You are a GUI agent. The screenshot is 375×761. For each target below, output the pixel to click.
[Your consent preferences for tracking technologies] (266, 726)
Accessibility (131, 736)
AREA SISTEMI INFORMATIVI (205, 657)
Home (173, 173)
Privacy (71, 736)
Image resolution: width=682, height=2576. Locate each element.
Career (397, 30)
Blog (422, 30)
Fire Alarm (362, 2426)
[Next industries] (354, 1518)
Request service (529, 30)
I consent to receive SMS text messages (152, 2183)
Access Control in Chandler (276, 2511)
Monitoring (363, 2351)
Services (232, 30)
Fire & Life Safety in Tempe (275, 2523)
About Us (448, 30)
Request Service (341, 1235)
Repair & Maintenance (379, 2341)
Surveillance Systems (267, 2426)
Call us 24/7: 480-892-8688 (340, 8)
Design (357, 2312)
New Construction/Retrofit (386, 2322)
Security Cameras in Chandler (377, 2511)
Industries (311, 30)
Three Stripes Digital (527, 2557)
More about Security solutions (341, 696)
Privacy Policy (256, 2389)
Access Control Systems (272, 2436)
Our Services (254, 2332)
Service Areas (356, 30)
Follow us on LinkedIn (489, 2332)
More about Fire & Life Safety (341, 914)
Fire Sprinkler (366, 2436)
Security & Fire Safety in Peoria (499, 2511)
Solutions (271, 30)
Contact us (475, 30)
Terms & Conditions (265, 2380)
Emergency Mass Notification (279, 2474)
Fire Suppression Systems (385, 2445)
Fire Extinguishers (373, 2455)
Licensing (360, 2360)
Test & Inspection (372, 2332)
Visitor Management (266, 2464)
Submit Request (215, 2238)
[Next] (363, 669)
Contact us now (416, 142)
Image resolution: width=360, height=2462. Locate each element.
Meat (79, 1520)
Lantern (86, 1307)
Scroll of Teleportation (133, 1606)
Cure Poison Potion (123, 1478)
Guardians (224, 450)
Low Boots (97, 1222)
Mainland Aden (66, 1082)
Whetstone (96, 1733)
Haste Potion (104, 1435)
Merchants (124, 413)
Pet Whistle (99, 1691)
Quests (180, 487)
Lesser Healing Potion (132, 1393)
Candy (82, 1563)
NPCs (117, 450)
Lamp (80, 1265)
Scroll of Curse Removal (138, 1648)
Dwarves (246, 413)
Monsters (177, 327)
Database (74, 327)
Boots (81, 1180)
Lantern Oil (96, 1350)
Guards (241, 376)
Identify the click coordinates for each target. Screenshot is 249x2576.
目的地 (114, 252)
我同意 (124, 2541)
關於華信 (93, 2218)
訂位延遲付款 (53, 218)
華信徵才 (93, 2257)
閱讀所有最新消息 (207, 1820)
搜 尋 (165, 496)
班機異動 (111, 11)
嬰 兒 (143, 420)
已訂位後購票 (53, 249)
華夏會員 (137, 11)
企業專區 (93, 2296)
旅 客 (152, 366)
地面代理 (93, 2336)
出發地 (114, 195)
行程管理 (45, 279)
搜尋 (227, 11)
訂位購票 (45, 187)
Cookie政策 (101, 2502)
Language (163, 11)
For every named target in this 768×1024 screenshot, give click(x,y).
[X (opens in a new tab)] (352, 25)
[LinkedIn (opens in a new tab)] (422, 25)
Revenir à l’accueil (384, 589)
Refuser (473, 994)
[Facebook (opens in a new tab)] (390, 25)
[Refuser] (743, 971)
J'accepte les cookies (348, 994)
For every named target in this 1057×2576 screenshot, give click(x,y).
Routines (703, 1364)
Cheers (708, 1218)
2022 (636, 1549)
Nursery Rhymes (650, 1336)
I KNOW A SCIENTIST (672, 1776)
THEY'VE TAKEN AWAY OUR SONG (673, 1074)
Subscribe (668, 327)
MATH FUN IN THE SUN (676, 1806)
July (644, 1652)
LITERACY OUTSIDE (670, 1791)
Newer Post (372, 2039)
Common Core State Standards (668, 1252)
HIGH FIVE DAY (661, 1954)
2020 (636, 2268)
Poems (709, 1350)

Try it:
Reproduce every line above, keeping each word exactly as it appears.

Output of the exercise:
You are a GUI agent. The screenshot is 375×761. For each target below, output the pixel to click.
[Your consent preferences for tracking technologies] (266, 726)
Accessibility (131, 736)
AREA SISTEMI INFORMATIVI (205, 657)
Home (173, 173)
Privacy (71, 736)
Image resolution: width=682, height=2576. Locate each element.
Career (397, 30)
Blog (422, 30)
Fire Alarm (362, 2426)
[Next industries] (354, 1518)
Request service (529, 30)
I consent to receive SMS text messages (152, 2183)
Access Control in Chandler (276, 2511)
Monitoring (363, 2351)
Services (232, 30)
Fire & Life Safety in Tempe (275, 2523)
About Us (448, 30)
Request Service (341, 1235)
Repair & Maintenance (379, 2341)
Surveillance Systems (267, 2426)
Call us 24/7: 480-892-8688 (340, 8)
Design (357, 2312)
New Construction/Retrofit (386, 2322)
Security Cameras in Chandler (377, 2511)
Industries (311, 30)
Three Stripes Digital (527, 2557)
More about Security solutions (341, 696)
Privacy Policy (256, 2389)
Access Control Systems (272, 2436)
Our Services (254, 2332)
Service Areas (356, 30)
Follow us on LinkedIn (489, 2332)
More about Fire & Life Safety (341, 914)
Fire Sprinkler (366, 2436)
Security & Fire Safety in Peoria (499, 2511)
Solutions (271, 30)
Contact us (475, 30)
Terms & Conditions (265, 2380)
Emergency Mass Notification (279, 2474)
Fire Suppression Systems (385, 2445)
Fire Extinguishers (373, 2455)
Licensing (360, 2360)
Test & Inspection (372, 2332)
Visitor Management (266, 2464)
Submit Request (215, 2238)
[Next] (363, 669)
Contact us now (416, 142)
Image resolution: width=360, height=2462. Locate each element.
Meat (79, 1520)
Lantern (86, 1307)
Scroll of Teleportation (133, 1606)
Cure Poison Potion (123, 1478)
Guardians (224, 450)
Low Boots (97, 1222)
Mainland Aden (66, 1082)
Whetstone (96, 1733)
Haste Potion (104, 1435)
Merchants (124, 413)
Pet Whistle (99, 1691)
Quests (180, 487)
Lesser Healing Potion (132, 1393)
Candy (82, 1563)
NPCs (117, 450)
Lamp (80, 1265)
Scroll of Curse Removal (138, 1648)
Dwarves (246, 413)
Monsters (177, 327)
Database (74, 327)
Boots (81, 1180)
Lantern Oil (96, 1350)
Guards (241, 376)
Identify the click coordinates for each target. Screenshot is 249x2576.
目的地 (114, 252)
我同意 (124, 2541)
關於華信 (93, 2218)
訂位延遲付款 (53, 218)
華信徵才 (93, 2257)
閱讀所有最新消息 (207, 1820)
搜 尋 (165, 496)
班機異動 (111, 11)
嬰 兒 (143, 420)
已訂位後購票 (53, 249)
華夏會員 (137, 11)
企業專區 (93, 2296)
旅 客 (152, 366)
地面代理 (93, 2336)
出發地 (114, 195)
行程管理 (45, 279)
搜尋 (227, 11)
訂位購票 (45, 187)
Cookie政策 (101, 2502)
Language (163, 11)
For every named target in this 768×1024 screenshot, give click(x,y).
[X (opens in a new tab)] (352, 25)
[LinkedIn (opens in a new tab)] (422, 25)
Revenir à l’accueil (384, 589)
Refuser (473, 994)
[Facebook (opens in a new tab)] (390, 25)
[Refuser] (743, 971)
J'accepte les cookies (348, 994)
For every named target in this 1057×2576 screenshot, give click(x,y).
Routines (703, 1364)
Cheers (708, 1218)
2022 (636, 1549)
Nursery Rhymes (650, 1336)
I KNOW A SCIENTIST (672, 1776)
THEY'VE TAKEN AWAY OUR SONG (673, 1074)
Subscribe (668, 327)
MATH FUN IN THE SUN (676, 1806)
July (644, 1652)
LITERACY OUTSIDE (670, 1791)
Newer Post (372, 2039)
Common Core State Standards (668, 1252)
HIGH FIVE DAY (661, 1954)
2020 (636, 2268)
Poems (709, 1350)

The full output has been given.